## SUPPLIED TEXT:
Questions About Medicaid Redetermination in SC? We Have Answers
The South Carolina Department of Health and Human Services (SCDHHS) resumed its standard Medicaid eligibility annual reviews process April 1, 2023. This federally required process is in place to ensure those enrolled in Medicaid programs continue to meet established eligibility criteria. The restart of this process was required by the Consolidated Appropriations Act, 2023, which was passed by Congress and signed into law by President Joe Biden Dec. 23, 2022. A dashboard has been created by the South Carolina Department of Heath and Human Services tracking the process and is available here.
Why is it important for Medicaid beneficiaries to know the status of their coverage?
Prior to the COVID pandemic and the public health emergency (PHE), Medicaid enrollees were reviewed annually to verify their eligibility for Medicaid benefits. As part of the PHE, this process was suspended, which means that since March 2020 effectively no one lost their Medicaid coverage – even those no longer eligible. On April 1, the suspension of the review process ended, initiating the redetermination process over the next 12 months. This means the state’s Medicaid agency must verify eligibility for its entire population over the next year – about 1.3M members. Some of these members will no longer be eligible and some that are eligible will lose their Medicaid benefits simply because they do not complete the process that’s required to maintain their coverage.

## EXCERPTED RECORDS:

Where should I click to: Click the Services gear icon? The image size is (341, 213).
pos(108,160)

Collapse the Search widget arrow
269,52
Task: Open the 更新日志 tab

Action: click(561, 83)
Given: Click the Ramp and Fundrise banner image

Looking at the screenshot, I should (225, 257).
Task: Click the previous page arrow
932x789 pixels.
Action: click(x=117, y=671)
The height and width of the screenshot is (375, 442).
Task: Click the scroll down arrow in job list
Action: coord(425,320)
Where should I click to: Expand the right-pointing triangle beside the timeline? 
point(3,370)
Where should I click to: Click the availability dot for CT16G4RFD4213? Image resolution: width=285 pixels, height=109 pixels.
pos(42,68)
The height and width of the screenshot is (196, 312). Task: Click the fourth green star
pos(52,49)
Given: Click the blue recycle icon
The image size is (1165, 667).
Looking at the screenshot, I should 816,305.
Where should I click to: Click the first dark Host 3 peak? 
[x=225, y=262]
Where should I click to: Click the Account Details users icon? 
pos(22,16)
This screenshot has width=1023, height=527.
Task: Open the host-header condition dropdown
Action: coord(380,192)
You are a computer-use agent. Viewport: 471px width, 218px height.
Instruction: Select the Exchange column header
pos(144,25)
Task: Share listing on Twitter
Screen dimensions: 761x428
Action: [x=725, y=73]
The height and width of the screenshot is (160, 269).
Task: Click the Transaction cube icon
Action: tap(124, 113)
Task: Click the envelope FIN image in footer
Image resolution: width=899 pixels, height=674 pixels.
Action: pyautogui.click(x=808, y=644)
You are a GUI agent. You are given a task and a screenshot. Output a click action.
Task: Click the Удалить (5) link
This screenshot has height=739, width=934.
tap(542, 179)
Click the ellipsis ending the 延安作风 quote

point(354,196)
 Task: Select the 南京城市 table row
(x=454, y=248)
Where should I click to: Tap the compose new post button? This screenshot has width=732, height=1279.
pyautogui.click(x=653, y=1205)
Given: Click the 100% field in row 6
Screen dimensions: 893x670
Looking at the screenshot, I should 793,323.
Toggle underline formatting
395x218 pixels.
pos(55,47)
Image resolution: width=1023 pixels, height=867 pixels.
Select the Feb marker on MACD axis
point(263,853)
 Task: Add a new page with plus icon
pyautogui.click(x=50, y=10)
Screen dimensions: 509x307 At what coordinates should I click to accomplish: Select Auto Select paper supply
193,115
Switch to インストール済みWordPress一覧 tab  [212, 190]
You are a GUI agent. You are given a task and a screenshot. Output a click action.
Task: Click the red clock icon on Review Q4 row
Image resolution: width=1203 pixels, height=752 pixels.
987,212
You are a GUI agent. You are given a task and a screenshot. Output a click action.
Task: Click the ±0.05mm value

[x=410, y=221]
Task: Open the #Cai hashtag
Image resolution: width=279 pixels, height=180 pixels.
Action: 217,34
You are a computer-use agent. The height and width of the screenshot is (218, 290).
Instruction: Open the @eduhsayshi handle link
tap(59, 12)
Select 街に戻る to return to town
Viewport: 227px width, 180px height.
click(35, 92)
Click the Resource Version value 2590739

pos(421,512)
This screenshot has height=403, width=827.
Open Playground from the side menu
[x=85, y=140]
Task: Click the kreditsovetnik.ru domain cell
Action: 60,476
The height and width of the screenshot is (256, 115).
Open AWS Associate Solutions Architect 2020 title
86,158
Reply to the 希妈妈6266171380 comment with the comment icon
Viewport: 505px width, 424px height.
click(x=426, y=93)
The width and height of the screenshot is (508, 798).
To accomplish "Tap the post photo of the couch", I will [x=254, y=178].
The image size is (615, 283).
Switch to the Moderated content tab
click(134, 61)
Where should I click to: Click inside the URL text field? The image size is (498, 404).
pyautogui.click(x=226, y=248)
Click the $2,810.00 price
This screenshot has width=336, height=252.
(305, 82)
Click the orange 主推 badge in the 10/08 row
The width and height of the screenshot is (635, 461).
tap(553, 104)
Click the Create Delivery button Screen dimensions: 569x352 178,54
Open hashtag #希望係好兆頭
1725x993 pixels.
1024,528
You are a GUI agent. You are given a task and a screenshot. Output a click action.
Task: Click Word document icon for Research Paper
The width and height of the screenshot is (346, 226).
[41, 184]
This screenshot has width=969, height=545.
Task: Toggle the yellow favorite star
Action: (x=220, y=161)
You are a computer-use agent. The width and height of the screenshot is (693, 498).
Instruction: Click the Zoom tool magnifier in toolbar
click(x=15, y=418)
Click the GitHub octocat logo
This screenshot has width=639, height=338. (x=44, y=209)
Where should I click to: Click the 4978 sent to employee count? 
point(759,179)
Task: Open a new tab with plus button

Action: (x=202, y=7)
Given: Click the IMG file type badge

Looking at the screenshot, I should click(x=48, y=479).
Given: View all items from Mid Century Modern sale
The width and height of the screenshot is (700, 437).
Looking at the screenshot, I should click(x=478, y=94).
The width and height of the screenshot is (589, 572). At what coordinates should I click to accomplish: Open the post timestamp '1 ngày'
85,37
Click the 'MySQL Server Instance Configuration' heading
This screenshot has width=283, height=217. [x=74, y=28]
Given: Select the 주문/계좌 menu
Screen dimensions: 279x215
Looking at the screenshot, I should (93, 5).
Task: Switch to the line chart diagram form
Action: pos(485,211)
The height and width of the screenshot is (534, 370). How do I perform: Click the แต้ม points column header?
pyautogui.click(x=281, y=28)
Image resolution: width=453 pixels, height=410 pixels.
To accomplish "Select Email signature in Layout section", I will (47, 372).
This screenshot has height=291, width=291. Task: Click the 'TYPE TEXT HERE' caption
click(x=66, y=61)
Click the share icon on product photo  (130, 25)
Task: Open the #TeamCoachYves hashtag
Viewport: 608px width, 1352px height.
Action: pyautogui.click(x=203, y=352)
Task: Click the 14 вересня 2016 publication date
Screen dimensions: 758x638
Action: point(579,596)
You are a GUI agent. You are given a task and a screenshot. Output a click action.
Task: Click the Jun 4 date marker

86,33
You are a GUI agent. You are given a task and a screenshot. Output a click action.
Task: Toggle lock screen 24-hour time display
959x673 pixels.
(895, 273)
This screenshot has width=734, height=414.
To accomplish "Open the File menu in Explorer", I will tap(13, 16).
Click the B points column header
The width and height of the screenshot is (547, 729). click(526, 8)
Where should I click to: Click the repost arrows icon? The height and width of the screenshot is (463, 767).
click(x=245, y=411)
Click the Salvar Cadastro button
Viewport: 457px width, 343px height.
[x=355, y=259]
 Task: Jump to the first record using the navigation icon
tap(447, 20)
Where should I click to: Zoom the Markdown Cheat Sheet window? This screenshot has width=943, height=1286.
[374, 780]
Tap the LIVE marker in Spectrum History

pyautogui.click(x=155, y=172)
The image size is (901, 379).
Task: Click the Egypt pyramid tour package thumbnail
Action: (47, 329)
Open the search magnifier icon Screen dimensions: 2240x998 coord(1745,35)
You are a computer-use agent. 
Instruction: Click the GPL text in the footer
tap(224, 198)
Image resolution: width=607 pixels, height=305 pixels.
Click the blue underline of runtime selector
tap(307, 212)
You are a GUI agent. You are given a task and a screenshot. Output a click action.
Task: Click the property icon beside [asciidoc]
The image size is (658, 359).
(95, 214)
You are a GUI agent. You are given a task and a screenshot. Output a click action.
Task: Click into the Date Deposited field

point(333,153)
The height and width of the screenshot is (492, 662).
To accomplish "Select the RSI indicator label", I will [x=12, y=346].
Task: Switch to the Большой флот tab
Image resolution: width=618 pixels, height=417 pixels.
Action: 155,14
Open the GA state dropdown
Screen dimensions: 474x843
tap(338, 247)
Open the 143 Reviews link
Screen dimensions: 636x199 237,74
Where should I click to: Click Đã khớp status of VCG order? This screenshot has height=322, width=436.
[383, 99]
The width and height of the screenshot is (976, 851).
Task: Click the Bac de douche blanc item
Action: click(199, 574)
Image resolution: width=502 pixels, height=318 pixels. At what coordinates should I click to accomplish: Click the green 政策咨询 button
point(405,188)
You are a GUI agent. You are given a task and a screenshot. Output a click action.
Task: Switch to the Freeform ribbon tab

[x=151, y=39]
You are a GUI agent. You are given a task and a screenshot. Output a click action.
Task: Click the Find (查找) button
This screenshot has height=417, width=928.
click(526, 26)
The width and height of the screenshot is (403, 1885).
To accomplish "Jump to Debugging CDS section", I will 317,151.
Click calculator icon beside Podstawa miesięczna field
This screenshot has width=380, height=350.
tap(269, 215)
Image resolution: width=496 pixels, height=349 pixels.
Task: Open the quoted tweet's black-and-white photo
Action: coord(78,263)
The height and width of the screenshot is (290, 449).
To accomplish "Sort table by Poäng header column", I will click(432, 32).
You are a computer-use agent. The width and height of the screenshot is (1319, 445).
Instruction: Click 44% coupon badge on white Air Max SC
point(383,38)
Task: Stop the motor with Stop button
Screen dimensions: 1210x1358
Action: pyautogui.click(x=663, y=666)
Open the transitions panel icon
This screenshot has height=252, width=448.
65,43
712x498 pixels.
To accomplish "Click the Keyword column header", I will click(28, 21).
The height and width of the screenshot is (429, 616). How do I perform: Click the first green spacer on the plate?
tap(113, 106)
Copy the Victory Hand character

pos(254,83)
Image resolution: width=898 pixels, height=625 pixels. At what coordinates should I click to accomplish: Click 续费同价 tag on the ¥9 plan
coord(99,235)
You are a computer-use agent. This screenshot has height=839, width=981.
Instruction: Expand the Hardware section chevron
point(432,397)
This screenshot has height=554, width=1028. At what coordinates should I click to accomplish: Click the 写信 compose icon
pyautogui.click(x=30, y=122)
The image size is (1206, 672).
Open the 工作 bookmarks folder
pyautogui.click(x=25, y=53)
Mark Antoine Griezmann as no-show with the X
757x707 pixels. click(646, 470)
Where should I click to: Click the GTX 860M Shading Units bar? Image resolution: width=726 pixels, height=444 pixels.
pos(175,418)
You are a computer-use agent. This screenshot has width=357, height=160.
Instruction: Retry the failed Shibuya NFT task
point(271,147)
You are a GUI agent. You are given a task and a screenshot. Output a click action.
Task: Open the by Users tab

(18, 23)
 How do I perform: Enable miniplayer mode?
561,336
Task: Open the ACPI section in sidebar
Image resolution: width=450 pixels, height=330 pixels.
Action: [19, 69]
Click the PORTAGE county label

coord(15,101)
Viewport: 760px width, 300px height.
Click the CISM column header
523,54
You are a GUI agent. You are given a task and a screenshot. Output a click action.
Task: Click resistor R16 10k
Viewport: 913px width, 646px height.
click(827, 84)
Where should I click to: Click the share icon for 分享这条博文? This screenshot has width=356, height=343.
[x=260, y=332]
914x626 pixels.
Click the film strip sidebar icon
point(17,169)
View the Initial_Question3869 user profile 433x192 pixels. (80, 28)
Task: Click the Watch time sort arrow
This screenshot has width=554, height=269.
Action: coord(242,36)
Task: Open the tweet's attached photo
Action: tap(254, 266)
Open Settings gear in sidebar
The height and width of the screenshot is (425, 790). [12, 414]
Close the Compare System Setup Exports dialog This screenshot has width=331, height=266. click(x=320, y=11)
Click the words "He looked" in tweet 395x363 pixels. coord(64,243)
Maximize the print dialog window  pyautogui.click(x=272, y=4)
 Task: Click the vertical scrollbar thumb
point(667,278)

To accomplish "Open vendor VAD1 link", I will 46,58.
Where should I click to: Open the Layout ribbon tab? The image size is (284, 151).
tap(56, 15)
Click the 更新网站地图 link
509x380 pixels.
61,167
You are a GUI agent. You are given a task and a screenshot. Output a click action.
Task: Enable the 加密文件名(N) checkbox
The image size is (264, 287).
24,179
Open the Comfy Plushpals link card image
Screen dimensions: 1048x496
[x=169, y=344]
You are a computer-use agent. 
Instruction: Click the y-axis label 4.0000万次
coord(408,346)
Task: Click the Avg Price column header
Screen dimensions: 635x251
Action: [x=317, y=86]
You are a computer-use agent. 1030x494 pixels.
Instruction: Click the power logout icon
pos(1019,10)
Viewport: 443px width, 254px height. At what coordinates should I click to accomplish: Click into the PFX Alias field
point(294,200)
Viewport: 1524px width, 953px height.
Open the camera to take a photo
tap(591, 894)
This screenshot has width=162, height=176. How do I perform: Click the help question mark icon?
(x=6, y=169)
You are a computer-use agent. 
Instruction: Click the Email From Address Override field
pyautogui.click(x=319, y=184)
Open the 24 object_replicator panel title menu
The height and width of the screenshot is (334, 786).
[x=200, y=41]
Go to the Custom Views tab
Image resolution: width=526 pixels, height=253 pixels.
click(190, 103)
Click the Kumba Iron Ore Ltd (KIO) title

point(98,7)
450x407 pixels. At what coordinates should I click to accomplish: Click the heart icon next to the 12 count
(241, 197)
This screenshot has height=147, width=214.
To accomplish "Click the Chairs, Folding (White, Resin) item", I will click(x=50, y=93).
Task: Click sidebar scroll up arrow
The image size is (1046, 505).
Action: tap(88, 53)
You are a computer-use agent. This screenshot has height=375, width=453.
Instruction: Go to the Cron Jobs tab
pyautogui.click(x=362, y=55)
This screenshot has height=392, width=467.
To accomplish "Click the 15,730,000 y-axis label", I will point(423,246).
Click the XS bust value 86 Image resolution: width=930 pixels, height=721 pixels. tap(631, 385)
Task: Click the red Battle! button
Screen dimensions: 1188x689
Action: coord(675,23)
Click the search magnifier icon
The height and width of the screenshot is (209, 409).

## PARTS OF THE EXERCISE:
[A] According to the Medicaid redetermination article, about how many members must South Carolina's Medicaid agency verify over the next year?
[B] Using the Medicaid redetermination article, explain why effectively no one in South Carolina lost Medicaid coverage after March 2020.
[C] Continue the South Carolina Medicaid redetermination article from its final sentence.

## RESULTS IN ORDER:
[A] About 1.3 million members.

[B] As part of the public health emergency, the annual eligibility review process was suspended. Because enrollees were no longer being reviewed, they kept their coverage, even those who were no longer eligible.

[C]
What should hospitals know about the state’s outreach efforts?
SCDHHS is mailing, emailing and texting Medicaid members about the restart of the annual review process, but many beneficiaries won’t know they have a coverage issue until they visit the doctor or hospital to access services. So, hospitals and other providers are uniquely positioned to assist patients in completing the process necessary to regain their Medicaid coverage and making patients aware of resources available to them.
Which patients are most likely impacted?
All Medicaid beneficiaries will be reviewed; however, the agency is able to use data matching to verify eligibility information for some beneficiaries, and they won’t need to return a review form. Their benefits will continue. Children will likely be the least impacted group. Non-disabled adults, especially those who have turned 19 since 2020 are most likely to be affected. Patients should also know that their children may still be eligible for Medicaid even if the patient is not because these two populations have different income eligibility criteria.
If a person shows up at the hospital and has lost their Medicaid coverage, does that mean the hospital won’t get paid by Medicaid for the service?
There are a few possible scenarios:
- If the patient is no longer eligible for Medicaid, the hospital will not be paid.
- If it’s still in the window of time for a person to submit their review form and they do so and are deemed eligible, the hospital can get paid. Medicaid beneficiaries have a 90-day grace period after their coverage has expired where services can still be paid by Medicaid if they return their review form, and the beneficiary meets eligibility requirements.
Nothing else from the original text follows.